If the stress in a member is great, the number of rivets will necessarily be large. In such cases the thickness of the plate may be made thicker than 3/8 inch in railroad, or 5/16 inch in highway or building work, and the member so arranged as to bring the rivets in double shear. Unless the rivets can be brought in double shear it is unnecessary to increase the thickness of the plate, for shear governs in case of a 3/8-inch plate, and in case of a 5/16-inch plate the change to a 3/8-inch plate does not reduce the number of rivets sufficiently to warrant it.

A plate must also be of sufficient section to transmit the stress from one member to the other. Since the area between the rivets is greater than that bearing upon the rivet, this is automatically attended to. In the case of shear along planes between members a different condition obtains. Here the computations are more or less involved, but the draftsman need not consider this phase of the design since in such cases the experienced designer will design the plate and it will come to him with the correct thickness marked upon it.

The rectangular detailing of plates is, of course, simple. The rivets are, except in such cases as in the webs of plate girders, spaced after the manner of the spacing in angles, the same conditions governing. The lines on which the rivets are placed are in such cases parallel to one of the sides of the plate and the spacing is readily laid off.

When a diagonal row of rivets is on a plate, it may be detailed in two ways: (1) By rectangular co-ordinates; and (2) by spacing along a line located by a bevel. Only in exceptional cases is the first method, shown in Fig. 54a, to be used.

The better way, and indeed it might be said the standard way, is shown in Fig. f)4b. This way is easier for all concerned, and, in case of diagonals, lends itself especially well, since the distance between working points of the plates at the ends can be computed, and the rivet spacing being measured along this line gives the distance between the last holes on the plates by simple subtraction.

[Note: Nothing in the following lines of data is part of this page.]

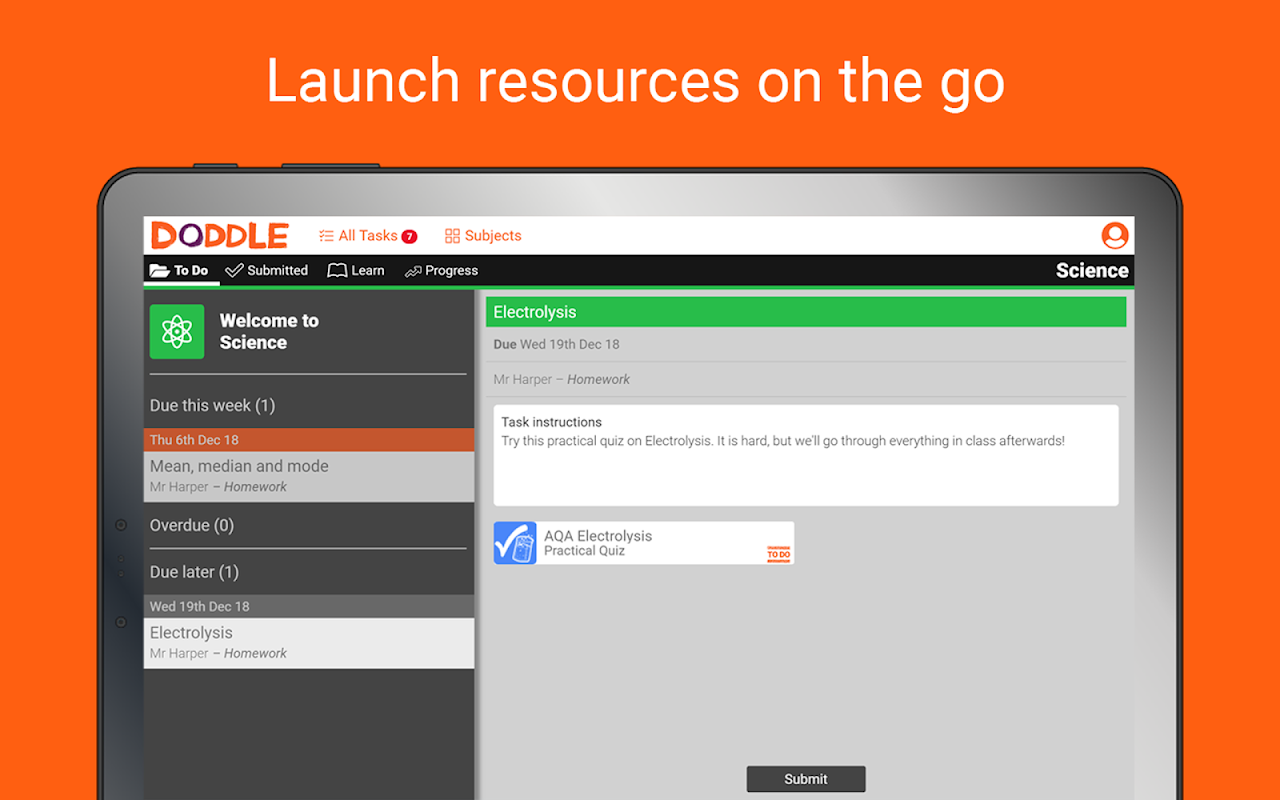The image size is (1280, 800).
Task: Collapse the Due later (1) section
Action: pyautogui.click(x=309, y=572)
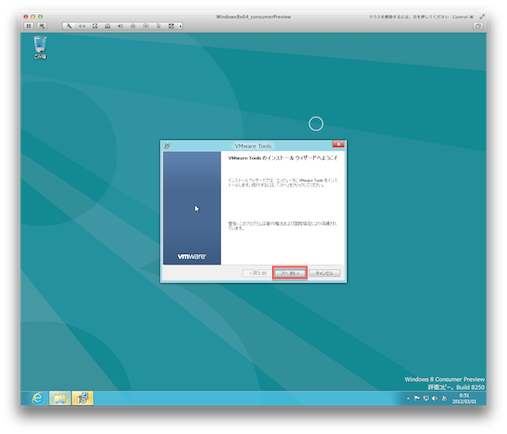Expand the VMware toolbar with the small arrow
Image resolution: width=507 pixels, height=434 pixels.
[x=180, y=26]
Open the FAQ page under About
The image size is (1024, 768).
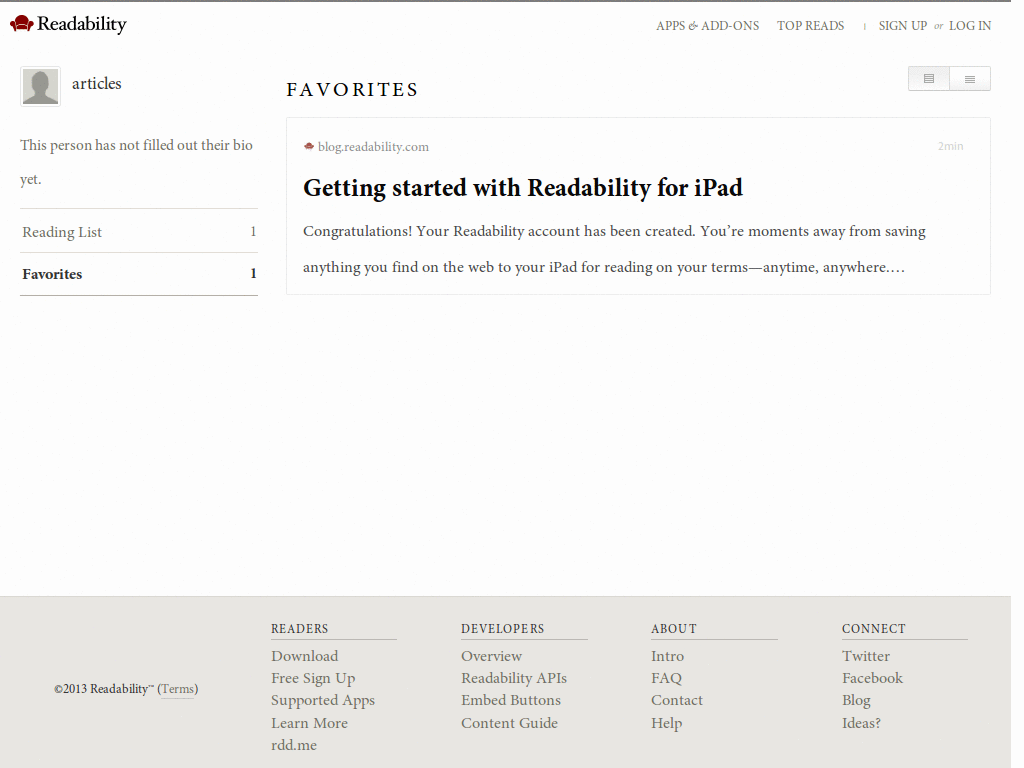[x=666, y=678]
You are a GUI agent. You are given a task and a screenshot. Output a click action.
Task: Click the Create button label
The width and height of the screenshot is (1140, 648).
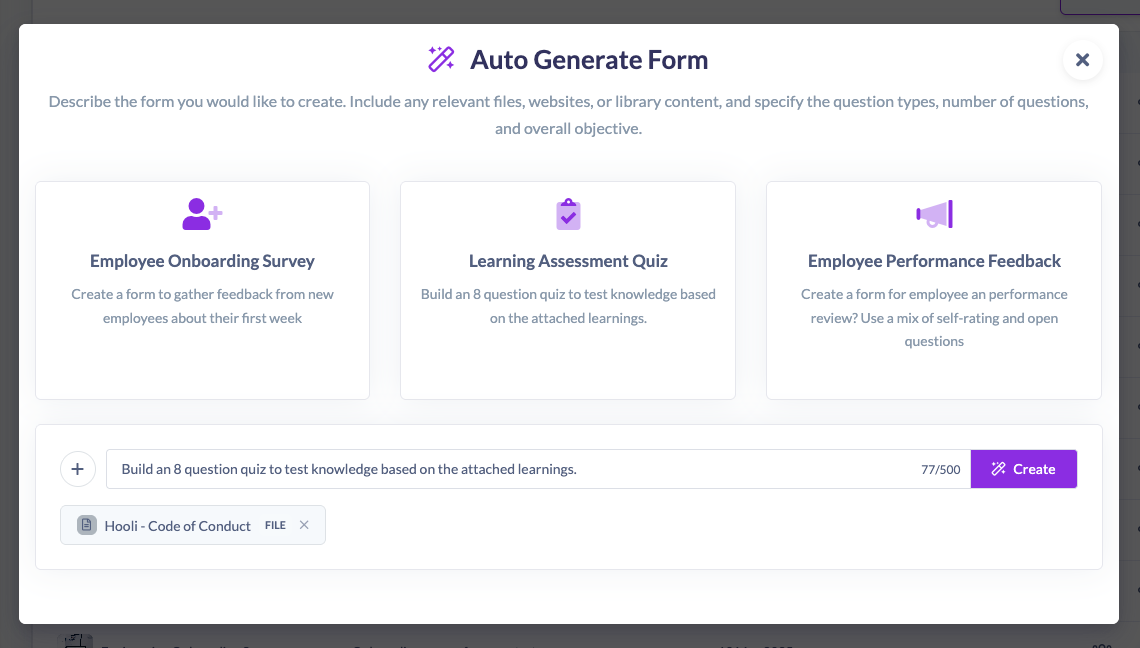click(1034, 469)
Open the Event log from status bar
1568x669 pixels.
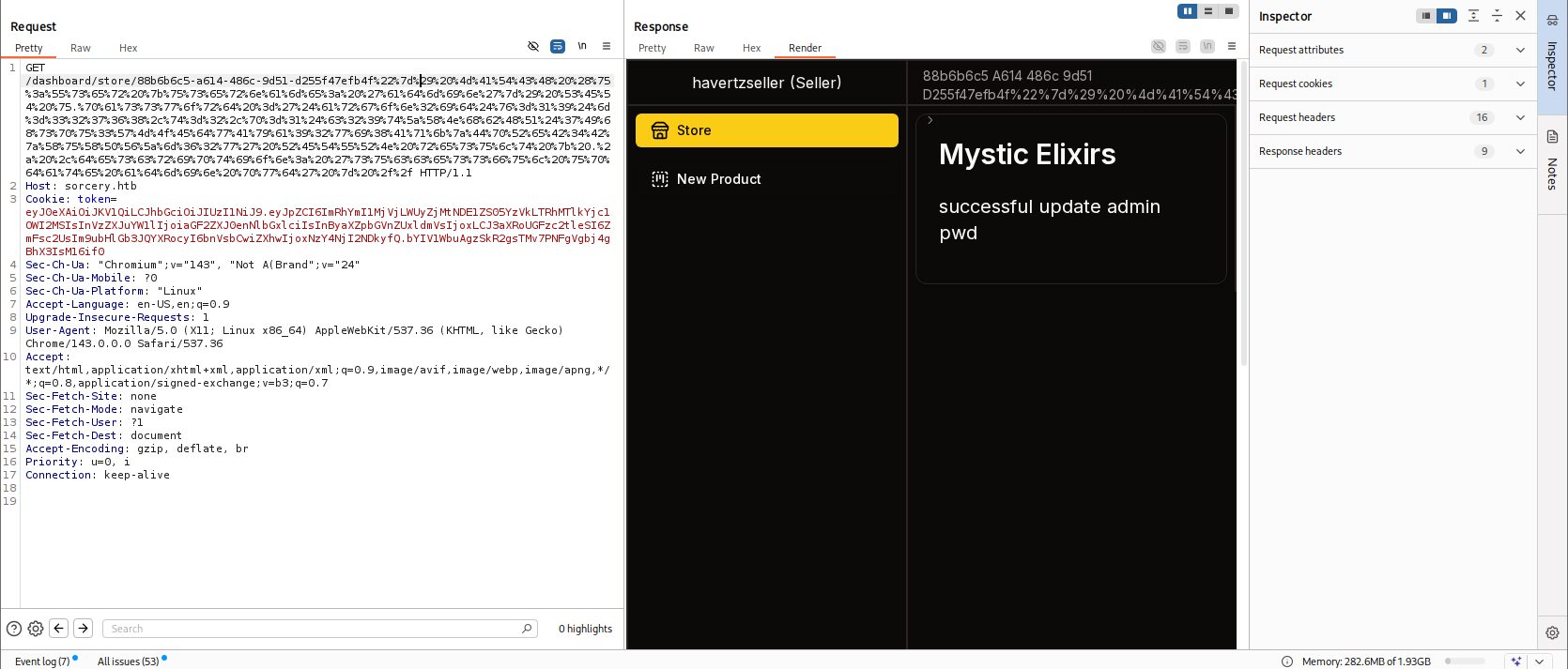(42, 661)
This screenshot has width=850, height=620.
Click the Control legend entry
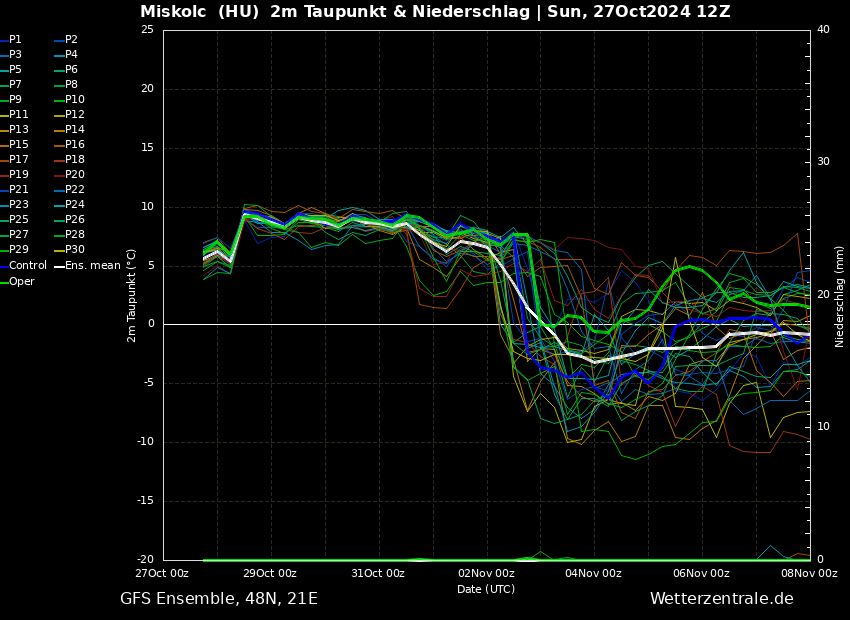click(27, 266)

A plate should be detailed from one edge (the working edge) and the working point. The various distances to the rivet holes are measured from these places of reference. The distance from the last rivet hole to the far or side edges is not given. The plate of course being originally laid out to a large scale - a layout - care is taken that if the distances measured out from the working edge or point are used, the last rivet will not come closer to or farther from the far side of the plate than is allowed by specifications. In the case of the 7/8-inch rivet, these limits are 11/2 inches for the smaller and 2 inches for the greater. Specifications govern this distance by making it a function of the thickness of the plate or of the diameter of the rivet; one specification requires 2 diameters of the rivet for the least and 8 times the thickness of the plate for the maximum, but not to exceed 6 inches. As a usual thing, engineers desire the distance to be 1 1/2 inches for 7/8-inch rivets, both limits being the same, and 1 1/4 inches for 3/4-inch rivets.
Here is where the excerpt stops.